Interactive mode (agent loop):

python main.py

Single task mode:

python main.py --task "How does lead qualification work?"

Verbose output (shows graph traversal step by step):

python main.py --verbose --task "How does lead qualification work?"

How it works

The agent uses a get_knowledge_context tool to navigate the knowledge base as a graph:

1. Selects an entry point based on the question (CRM, Security, Integrations)
2. Explores nodes using view=exploration — receives key_points, children, and related
3. Drills into the most relevant node using view=focused — receives full content
4. Builds the final answer from collected context

The LLM never sees the full graph — it only sees the local view of the current node.

Project structure

TrailGraph/
├── agent/
│   ├── agent.py              # Agent loop with tool calling
│   └── openrouter_client.py  # OpenRouter API client
├── tools/
│   ├── base_tool.py          # Base class for all tools
│   └── knowledge_tool.py     # get_knowledge_context tool
├── prompts/
│   └── system.md             # System prompt with graph navigation instructions
├── knowledge/
│   ├── entry_points/         # Top-level entry nodes (CRM, Security, Integrations)
│   ├── sales/                # Salesforce sales process nodes
│   └── service/              # Salesforce service process nodes
├── main.py                   # Entry point, CLI
└── .env.example              # Environment variable template

Knowledge base node format

Each .md file in knowledge/ follows this structure:

# Node Title

summary: One-line description used for navigation decisions.
parent: path/to/Parent.md
children: [path/to/Child1.md, path/to/Child2.md]
related: [path/to/Related.md]
key_points: ["Key fact 1", "Key fact 2", "Key fact 3"]

## Content

Full content of the node used when view=focused.

Adding a tool

Create a new file in tools/ and extend BaseTool:

from tools.base_tool import BaseTool

class MyTool(BaseTool):
    name = "my_tool"
    description = "What this tool does"

    def run(self, **kwargs):
        # tool logic here
        return "result"

Adding knowledge

Add .md files to the appropriate knowledge/ subdirectory following the node format above.
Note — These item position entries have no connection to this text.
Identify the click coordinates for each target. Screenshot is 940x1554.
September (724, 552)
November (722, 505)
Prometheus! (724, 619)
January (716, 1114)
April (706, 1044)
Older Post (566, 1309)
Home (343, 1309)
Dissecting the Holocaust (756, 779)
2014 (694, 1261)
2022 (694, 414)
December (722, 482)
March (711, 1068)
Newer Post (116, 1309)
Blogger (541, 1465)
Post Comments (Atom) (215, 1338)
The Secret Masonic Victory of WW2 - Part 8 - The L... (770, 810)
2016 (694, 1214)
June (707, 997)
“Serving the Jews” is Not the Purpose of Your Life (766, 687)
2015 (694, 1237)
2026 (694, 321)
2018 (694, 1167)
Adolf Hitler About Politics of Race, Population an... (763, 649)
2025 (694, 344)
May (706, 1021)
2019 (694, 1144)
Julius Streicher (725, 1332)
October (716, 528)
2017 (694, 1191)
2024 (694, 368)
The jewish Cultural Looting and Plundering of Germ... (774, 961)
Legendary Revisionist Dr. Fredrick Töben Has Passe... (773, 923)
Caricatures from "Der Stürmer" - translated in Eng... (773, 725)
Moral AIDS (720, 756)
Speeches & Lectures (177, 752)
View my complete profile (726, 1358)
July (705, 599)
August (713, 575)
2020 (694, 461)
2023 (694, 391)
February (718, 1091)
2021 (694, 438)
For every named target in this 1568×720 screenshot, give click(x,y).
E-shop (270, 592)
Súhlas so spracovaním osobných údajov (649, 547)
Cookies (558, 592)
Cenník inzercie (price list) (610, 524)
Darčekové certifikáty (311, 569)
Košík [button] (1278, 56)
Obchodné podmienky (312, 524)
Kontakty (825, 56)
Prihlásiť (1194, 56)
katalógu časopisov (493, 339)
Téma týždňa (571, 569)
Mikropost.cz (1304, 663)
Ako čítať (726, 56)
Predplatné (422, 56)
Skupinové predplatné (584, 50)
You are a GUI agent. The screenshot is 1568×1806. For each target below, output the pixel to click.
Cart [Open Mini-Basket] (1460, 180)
Update parent, children, and related fields to connect the node to the graph.

Known issues

• pending_hint leaks between steps — after a successful answer, pending_hint() still returns the last visited node as a suggestion. It should only trigger after a fallback, not after every step. This causes the next unrelated question to receive a misleading hint.

Planned improvements

Near-term fixes

• Fix pending_hint scope — introduce a has_pending flag set only when should_fallback() triggers, so hints are only injected after an actual fallback.
• Multi-path exploration — explore top N candidate nodes in parallel (beam search), not just the single highest-scoring one.
• Parser field names as constants — field names in graph/parser.py (summary:, parent:, children:, etc.) are hardcoded strings; move to config.py.
• Scoring module — extract scoring logic and thresholds from GetKnowledgeContext into a dedicated scoring.py module, making scoring strategies easier to swap or extend.

Longer-term

• Document parser — a tool that converts external documents (PDF, DOCX, Confluence pages, etc.) into the .md node format used by the knowledge graph, making it easier to populate and extend the knowledge base.

• SQLite metadata store — each knowledge node gets a corresponding record in a SQLite database holding only its metadata (summary, parent, children, related, key_points). Full content stays in the .md files and is loaded only when view=focused. Graph traversal and candidate selection happen against the database, making navigation faster without loading file contents on every hop.

• RAG-based entry point selection — replace the current fixed list of entry points with a RAG step. When a question arrives, RAG performs a semantic search across the knowledge graph and returns the top N most relevant nodes (default: 3) as candidate entry points. The existing graph traversal algorithm then runs from each candidate. If no confident match is found (score below threshold), the agent automatically falls back to the next RAG candidate (i+1) and retries — eliminating the need to hardcode entry points.

• Multi-query decomposition — if a user question can be split into N logical sub-questions, each sub-question is treated independently and goes through the full graph traversal algorithm on its own. The individual answers are then consolidated into a single response, evaluated for relevance against the original question.